• PAGE EXCERPT:
-=-=-=-=-

Hacker News new | ask | show | jobs
by haeseong 10 days ago
The deeper reason agents write good Bonsai_term code is that the entire UI renders as plain text, so a screenshot test is just a diff the model can read and verify on its own. A GUI's visual state needs a vision model to inspect, but a TUI's output already lives in the agent's native modality, which closes the feedback loop for free.
2 comments

This isn't really much of an excuse given contemporary models though. My current game project has a GUI editor mode and it was not difficult at all whatsoever to set it up such that whenever I run a debug build of the game:

- It opens to the editor mode rather than the gameplay mode on launch

- It makes a .run/ directory next to the executable if one doesn't already exist

- It makes a timestamped directory within .run/ for this current debug run

- It automatically records stdout to stdout.txt, stderr to stderr.txt, and a crash.txt if the game crashes, in the directory for this run

- When the “take debug screenshot” function is invoked (which can be done by pressing F12), it saves a timestamped (based on time since executable launched) screenshot in the directory for this run

- Editor actions and 3D camera movements are recorded to playback.txt in the directory for this run

With all of this in place, I can do a debug build, run the game, do something in the editor, and take one or more screenshots where things went wrong. Then, Codex can see the log files and screenshots and try to diagnose the problem. When attempting to fix the problem, it can automatically recompile the debug build and rerun it with a launch option that plays back the latest recording file, which does the same sequence of editor actions/camera movements and takes screenshots at the same points in the process. Then it can compare this to the initial recorded run and see what needs to be fixed.

-=-=-=-=-

(Dataset entries)
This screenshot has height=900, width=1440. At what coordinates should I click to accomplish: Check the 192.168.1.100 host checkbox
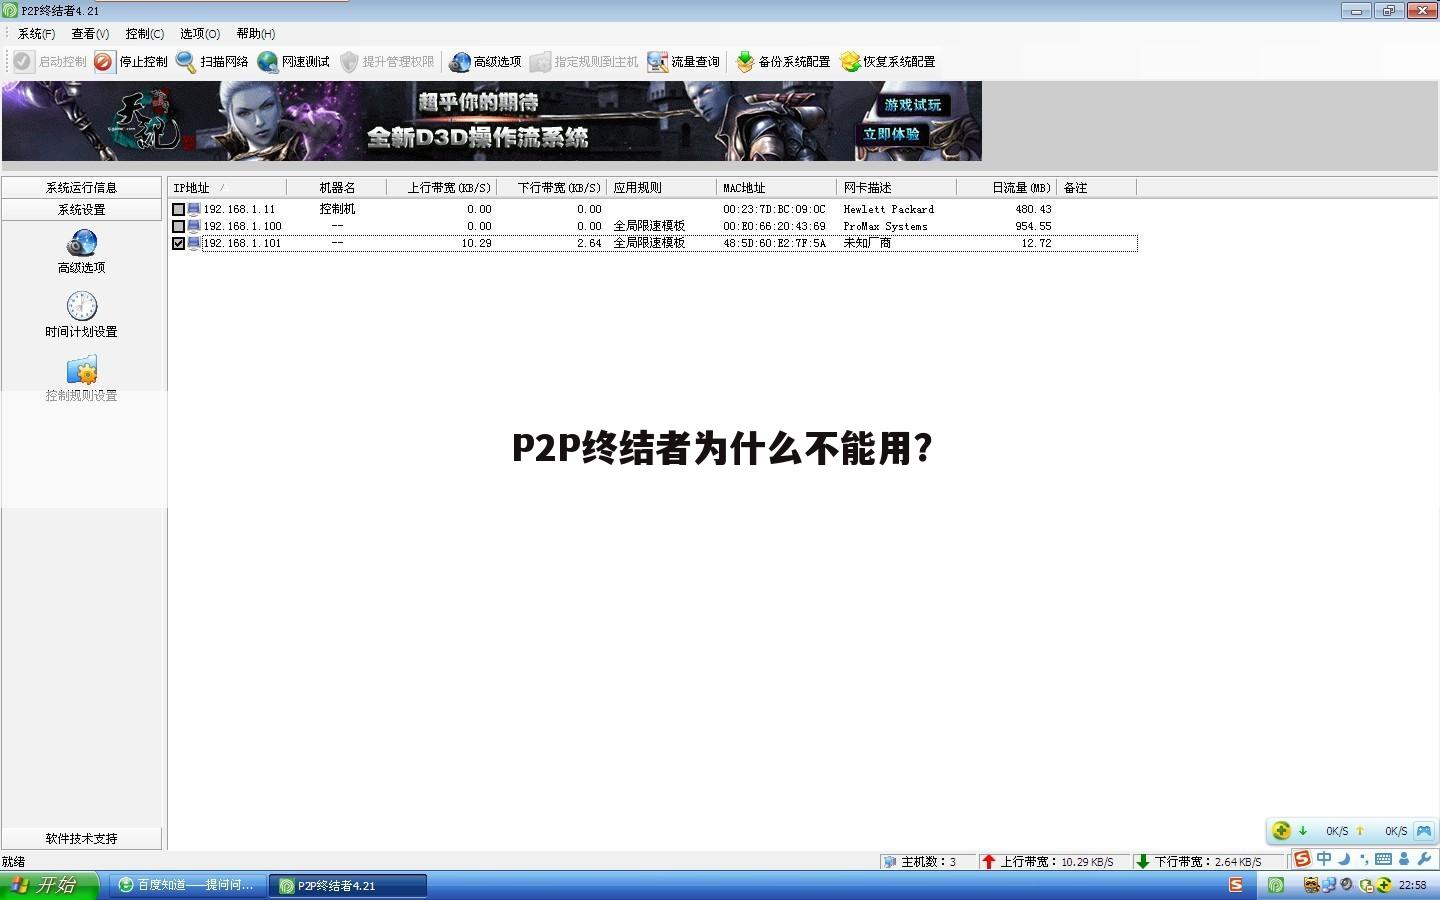tap(180, 226)
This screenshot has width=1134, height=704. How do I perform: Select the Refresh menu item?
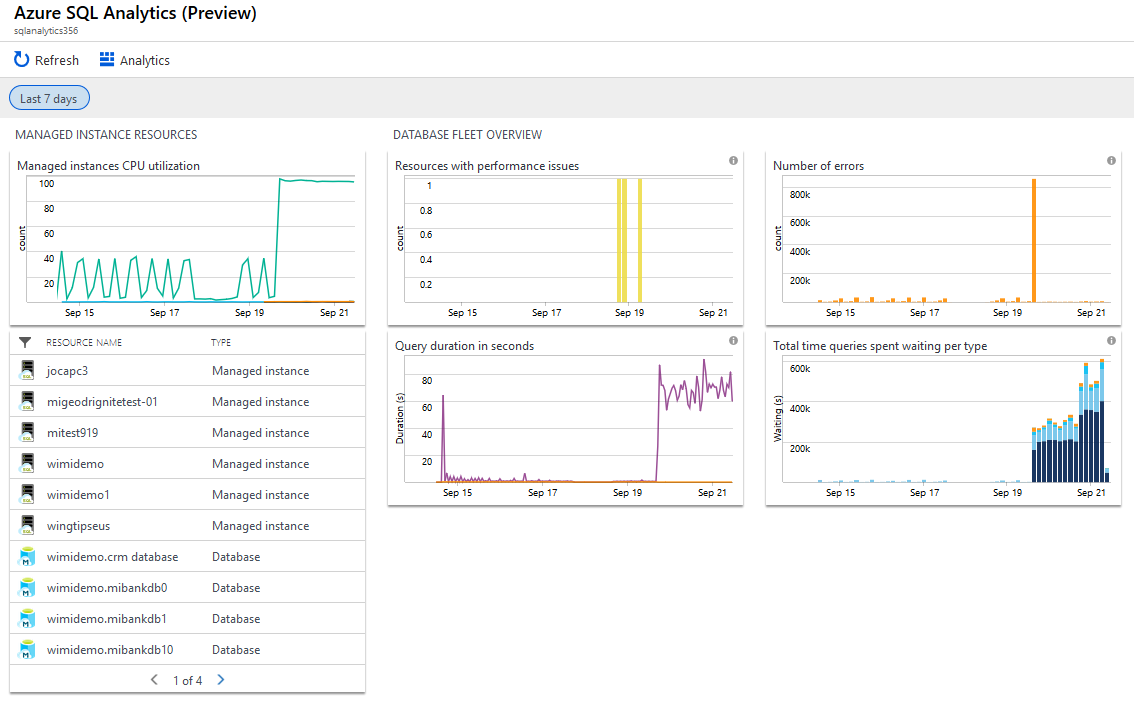tap(46, 59)
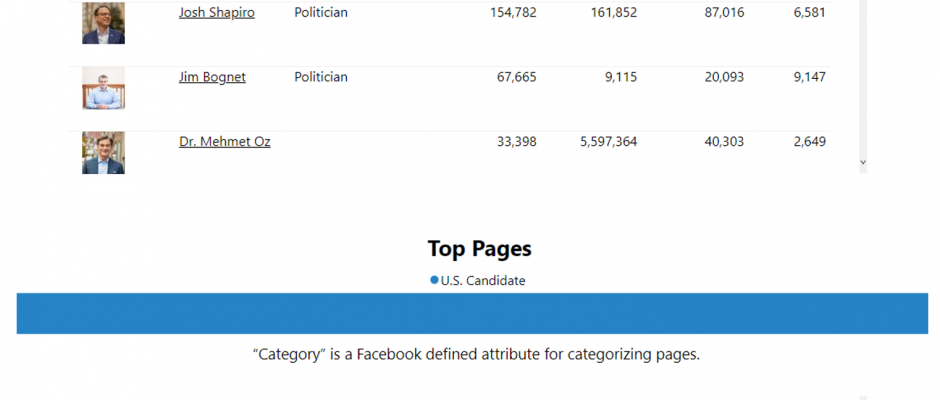
Task: Select the 87,016 value in Shapiro's row
Action: pyautogui.click(x=724, y=13)
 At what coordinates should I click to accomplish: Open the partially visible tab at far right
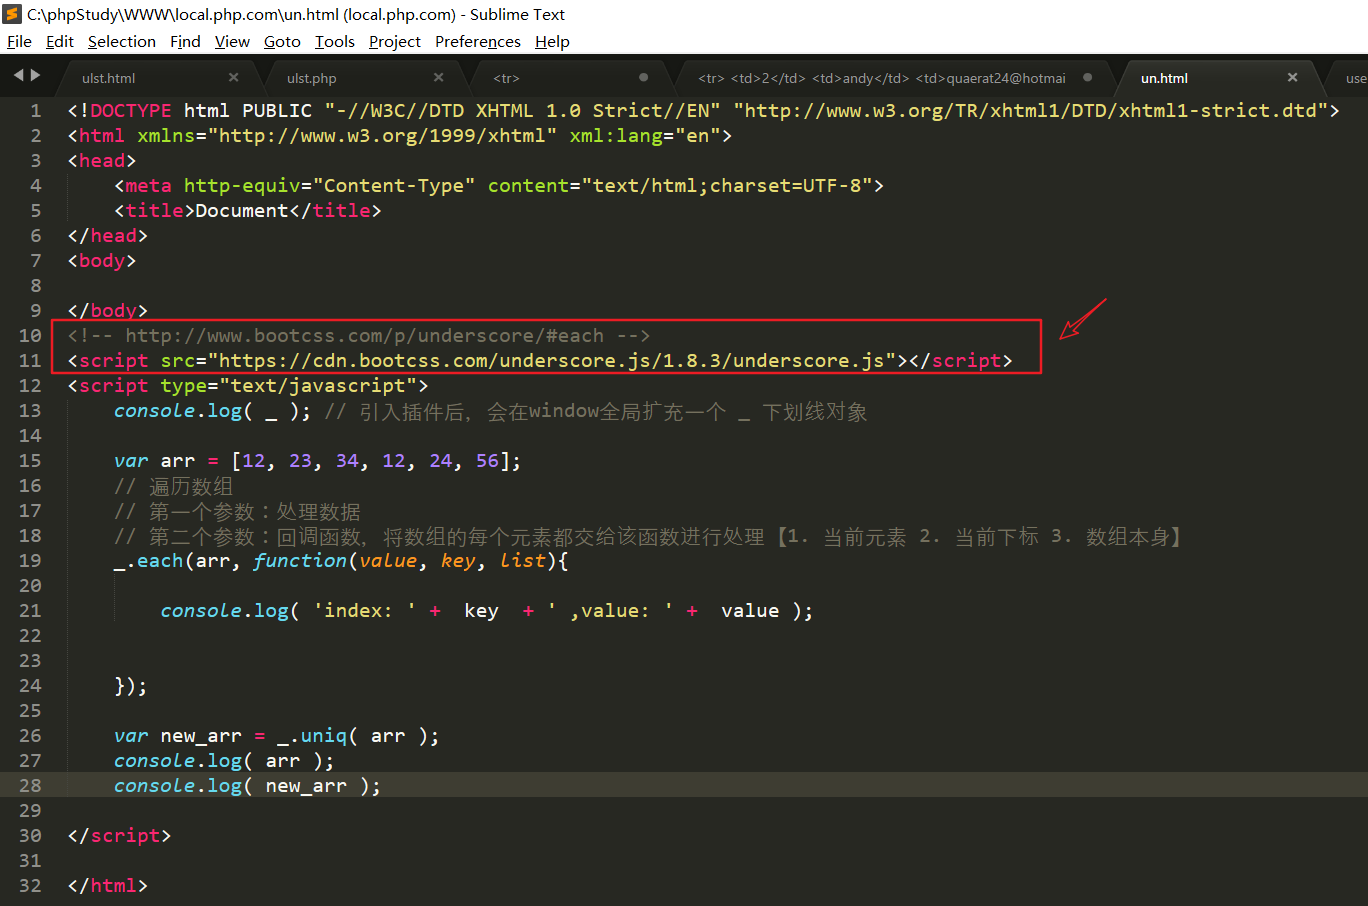pos(1354,78)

-=-=-=-=-

Extend the Hacker News thread about coding agents checking text and graphical interfaces, picking up right after its last sentence.

• ANSWER SPACE:
We could be having a GUI renaissance right now but for various primarily aesthetic reasons people are churning out TUIs, and personally I think it's a huge mistake.

for snapshot tests it seems better to diff a data representation such as some yaml string, than to diff UIs
The whole UI seems better for LLMs to consume and also displays nicely in-editor for humans. Test failures become failing screenshot tests essentially, which are really comfortable changes to review.
"displays nicely in-editor" is the whole point of yaml. The snapshots in the article are just yaml with additional useless ASCII characters
Yaml is just a serialization of some intermediate representation. The expect test output in the article is a full-fidelity (minus color) rendering of the UI. I would argue that the final app UI is both easier to read for humans and covers more code. As an example, a naive yaml test would likely not capture positions of all of the elements in the app and so you’d be able to silently introduce positioning bugs. On the flip side, if the yaml does include positioning information then it’s now substantially harder to read than the UI test and the signal from the test is compromised because readers will have a harder time understanding and be more likely to ignore.